Written problem a:
List every line of the records below that contains the string "screenshot", matching case exactly.
# # # # # # #
He sees sub-50 PMIs coming in part because the US OECD LEI (an index of indicators like order books, confidence, building permits, long-term rates, new car registrations, and more that is designed to provide early signals of turning points in business cycles) has dropped below 0 (the blue line in the first panel below) while the US OECD LEI diffusion index (different way of representing the same data, to better represent the range of answers) is bombed out at 15% (the blue line in the second panel).

 

 

The black lines show ISM manufacturing index, declines in which indicates slowing growth and values below 50 indicate contraction territory. The combination of OECD LEI below 50 and OECD Diffusion Index bombed out below 20% reliably predated manufacturing falling below 50 in 2012, 2015, and 2019. Roberge’s conclusion: “sub-50 PMIs are not a question of if, but when.”

 

That was a lot of data to make a point, which is that the bears out there see ample reason to expect a recession (the latest argument I heard was that the government wants to engineer a recession so they can swoop in with the digital currency they have been quietly establishing…). Meanwhile the bulls have lots of arguments why a soft landing is possible.
# # # # # # #
Written problem b:
Repeat the excerpt on economic leading indicators above word for word, in full.

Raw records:
# # # # # # #
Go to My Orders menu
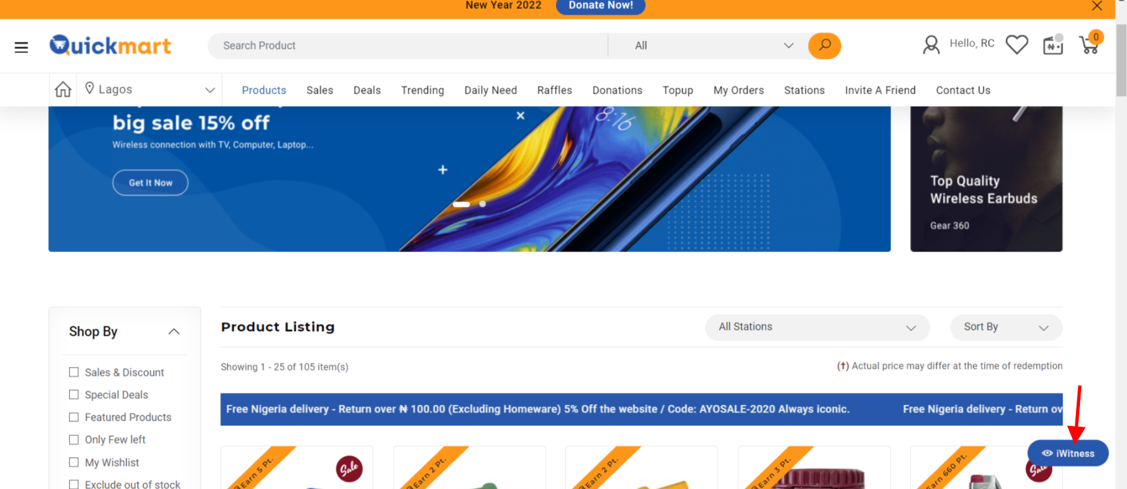The image size is (1127, 489). [738, 90]
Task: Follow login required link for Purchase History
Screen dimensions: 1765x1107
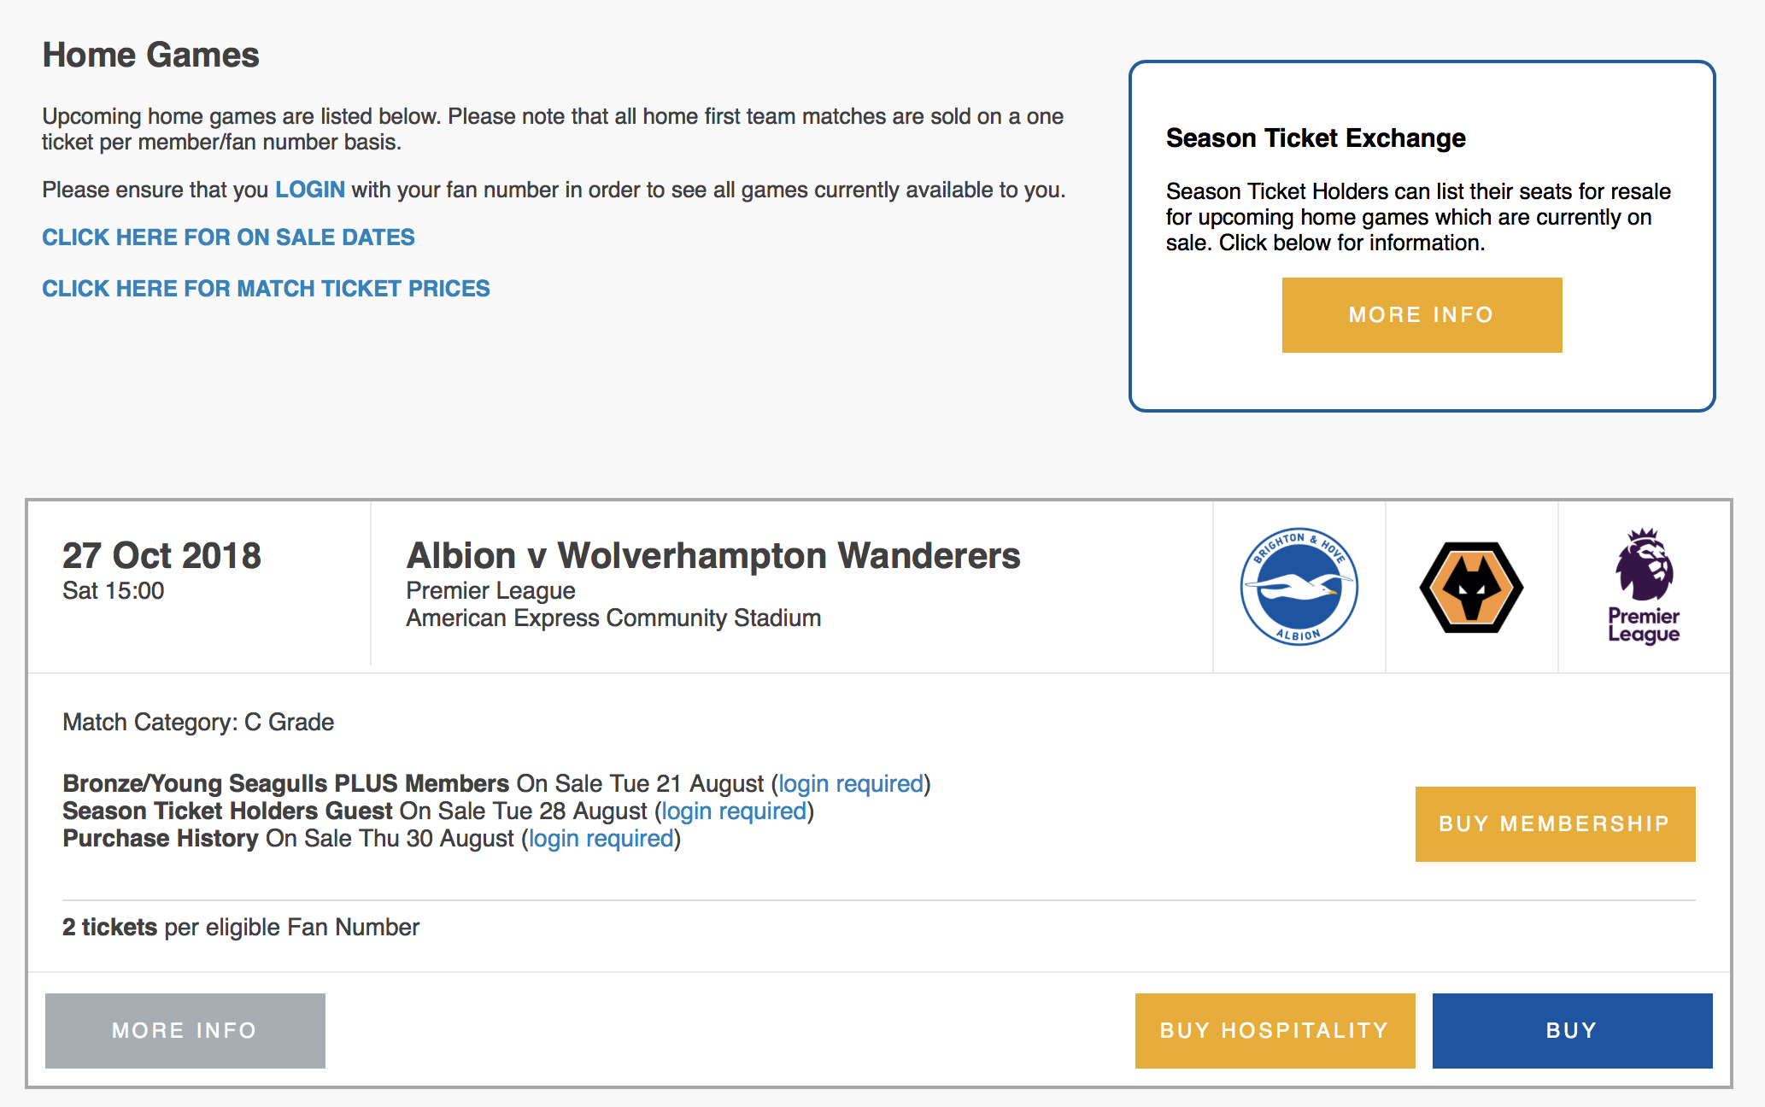Action: (601, 839)
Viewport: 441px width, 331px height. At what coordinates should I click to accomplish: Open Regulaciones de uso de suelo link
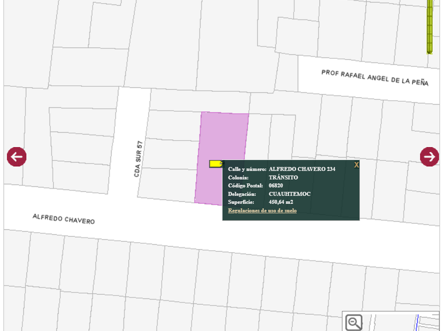[x=262, y=211]
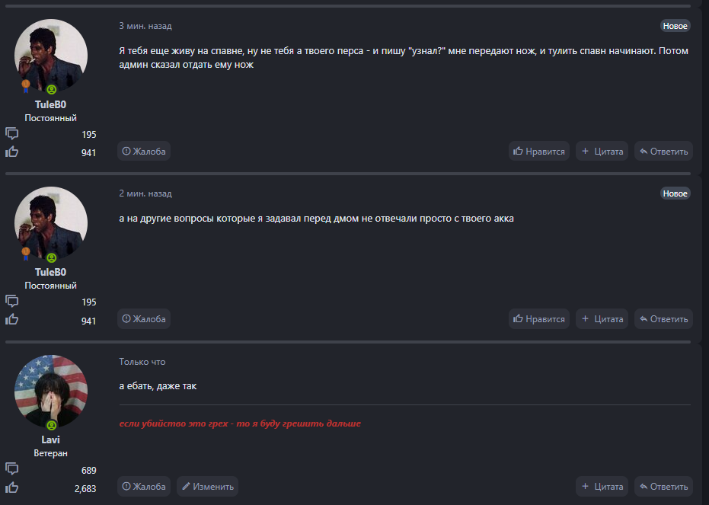
Task: Click the thumbs-up icon beside 941 in the second post
Action: pos(11,319)
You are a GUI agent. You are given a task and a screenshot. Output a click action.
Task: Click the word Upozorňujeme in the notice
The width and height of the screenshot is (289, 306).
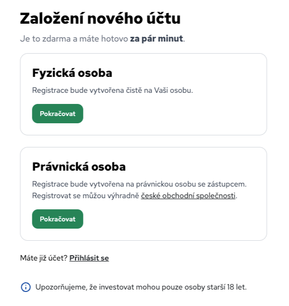[x=61, y=287]
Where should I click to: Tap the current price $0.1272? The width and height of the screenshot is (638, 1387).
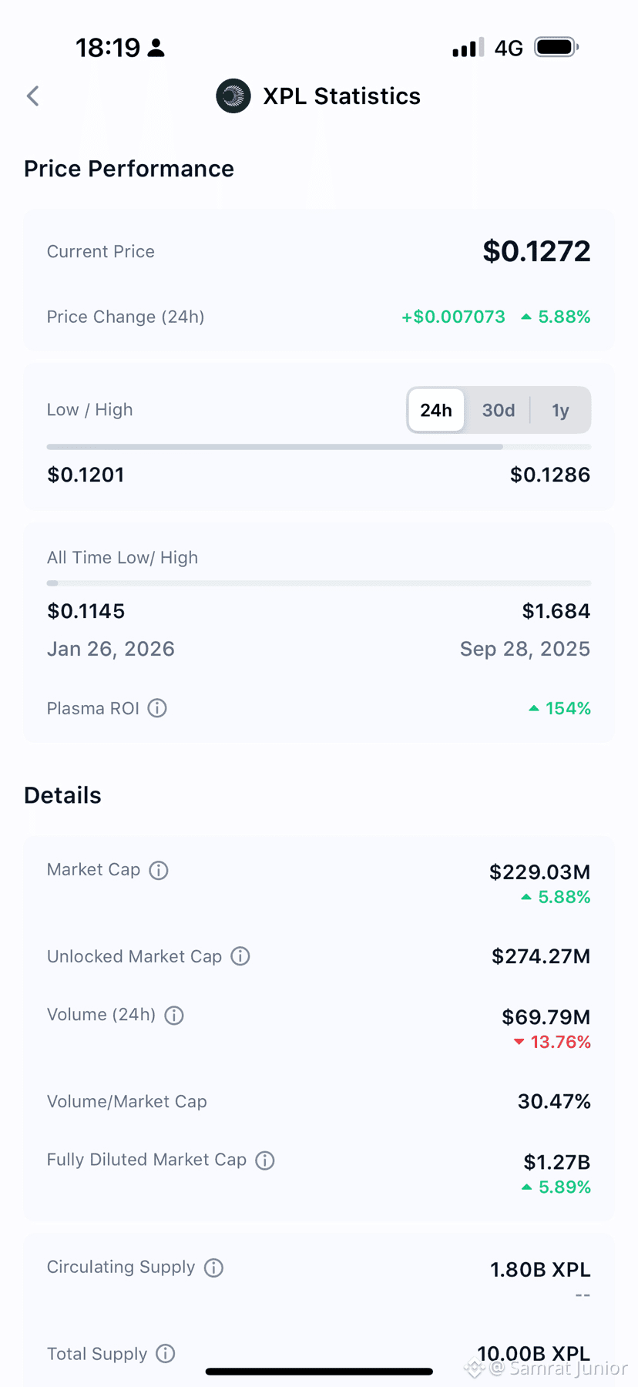point(536,251)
# # # # # # #
Correct output a:
You are a GUI agent. You are given a task and a screenshot. Output a click action.
The width and height of the screenshot is (289, 306).
Where should I click to: Tap the current price $0.1272? The width and height of the screenshot is (638, 1387).

Correct output b:
He sees sub-50 PMIs coming in part because the US OECD LEI (an index of indicators like order books, confidence, building permits, long-term rates, new car registrations, and more that is designed to provide early signals of turning points in business cycles) has dropped below 0 (the blue line in the first panel below) while the US OECD LEI diffusion index (different way of representing the same data, to better represent the range of answers) is bombed out at 15% (the blue line in the second panel).

 

 

The black lines show ISM manufacturing index, declines in which indicates slowing growth and values below 50 indicate contraction territory. The combination of OECD LEI below 50 and OECD Diffusion Index bombed out below 20% reliably predated manufacturing falling below 50 in 2012, 2015, and 2019. Roberge’s conclusion: “sub-50 PMIs are not a question of if, but when.”

 

That was a lot of data to make a point, which is that the bears out there see ample reason to expect a recession (the latest argument I heard was that the government wants to engineer a recession so they can swoop in with the digital currency they have been quietly establishing…). Meanwhile the bulls have lots of arguments why a soft landing is possible.